ASSIGNMENT:
Search the material for the string "icon", then return every line where it is found.

EXERCISE MATERIALS:
== Segment start ==

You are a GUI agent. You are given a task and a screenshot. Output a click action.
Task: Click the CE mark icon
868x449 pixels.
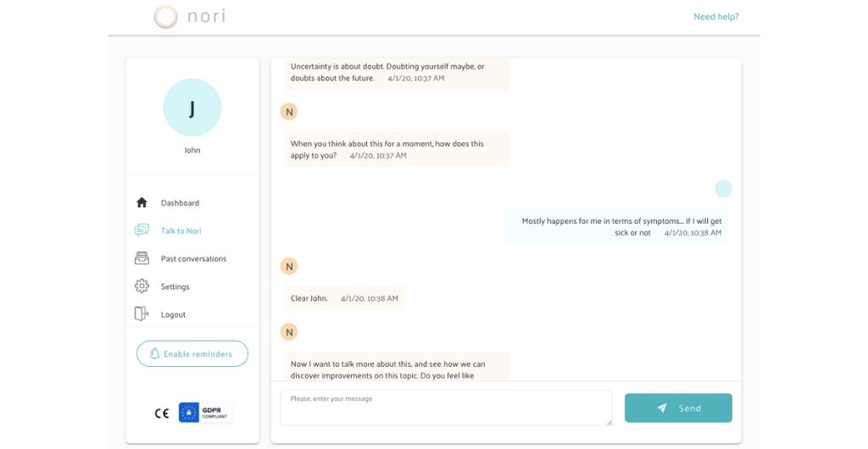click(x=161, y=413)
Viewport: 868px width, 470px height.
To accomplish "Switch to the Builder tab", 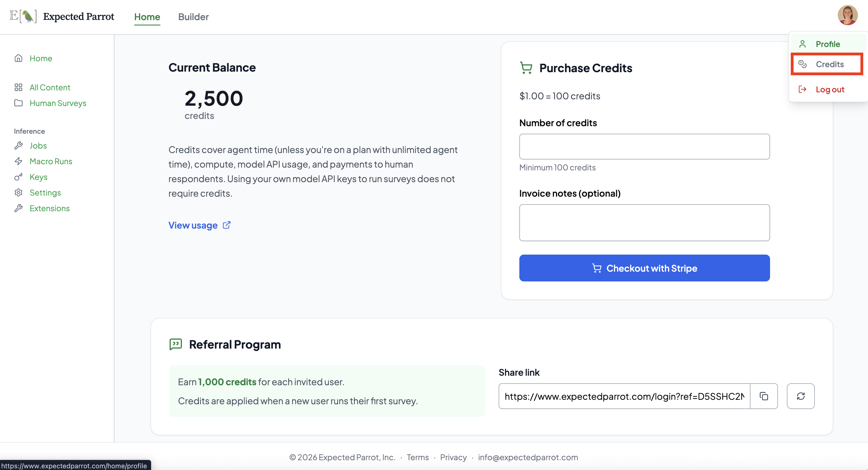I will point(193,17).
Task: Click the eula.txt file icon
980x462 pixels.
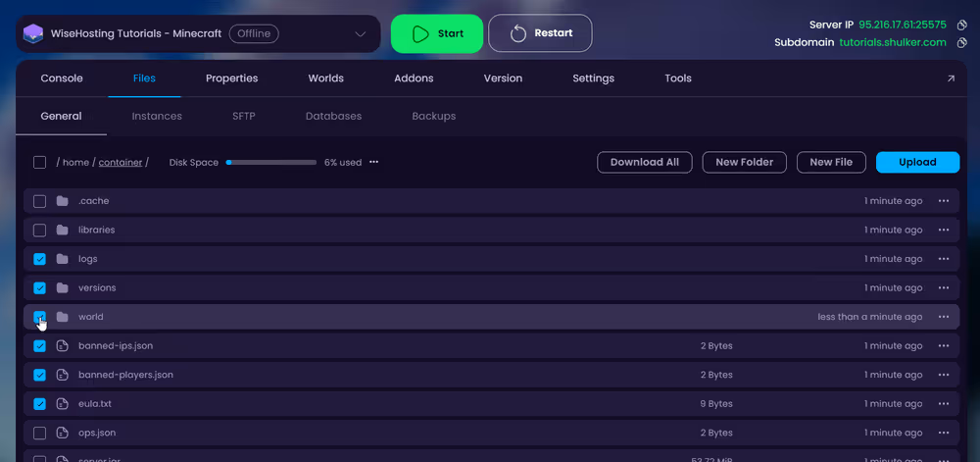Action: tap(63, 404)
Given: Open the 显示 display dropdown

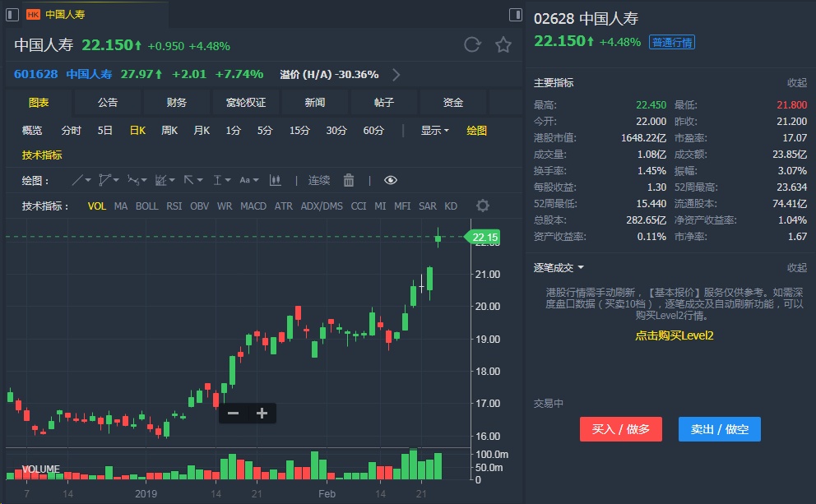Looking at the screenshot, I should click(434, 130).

== Segment end ==
== Segment start ==

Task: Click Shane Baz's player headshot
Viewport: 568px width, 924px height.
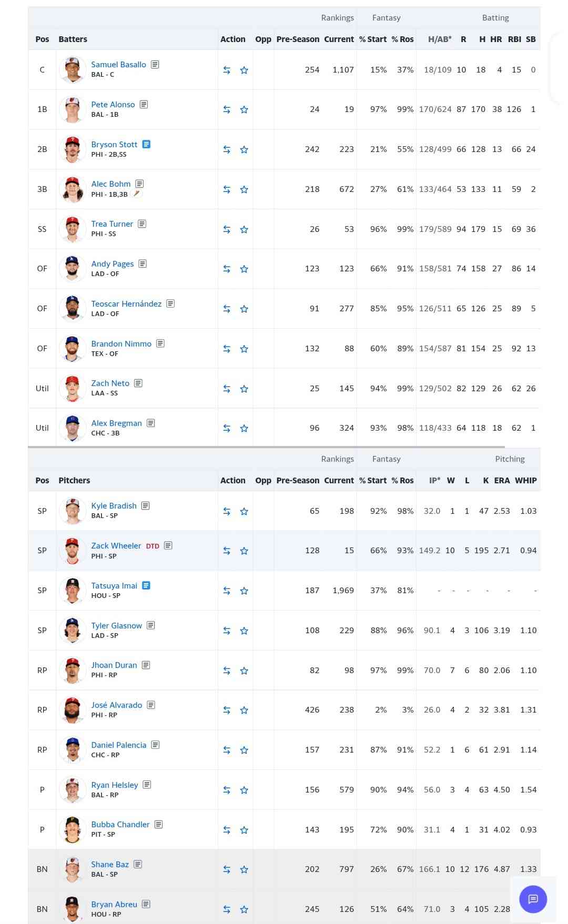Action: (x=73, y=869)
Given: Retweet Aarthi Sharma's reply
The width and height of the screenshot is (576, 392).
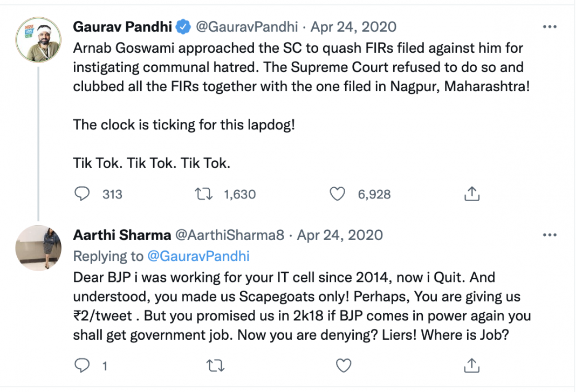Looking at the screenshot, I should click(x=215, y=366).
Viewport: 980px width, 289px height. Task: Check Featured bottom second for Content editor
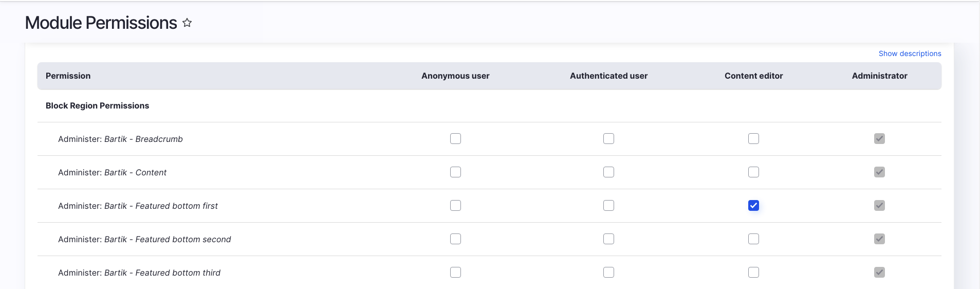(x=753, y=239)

== Segment end ==
== Segment start ==

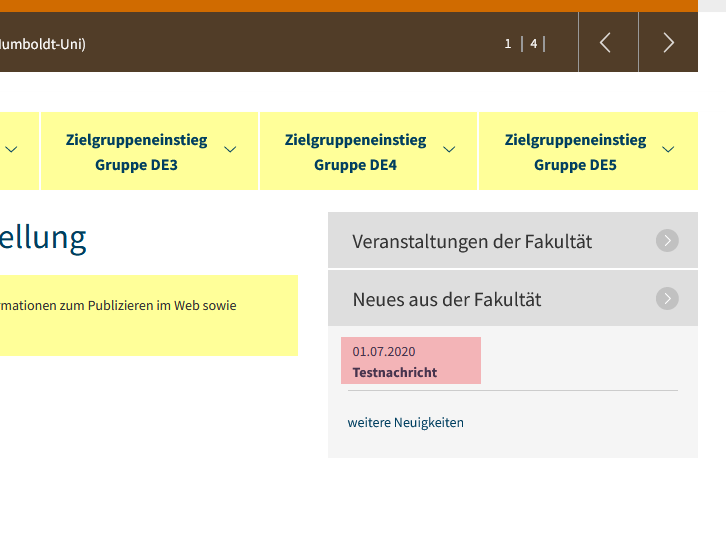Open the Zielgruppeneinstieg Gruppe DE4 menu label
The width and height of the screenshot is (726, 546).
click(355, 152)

== Segment end ==

OUTPUT BELOW:
Task: Click the CE mark icon
Task: Click the eula.txt file icon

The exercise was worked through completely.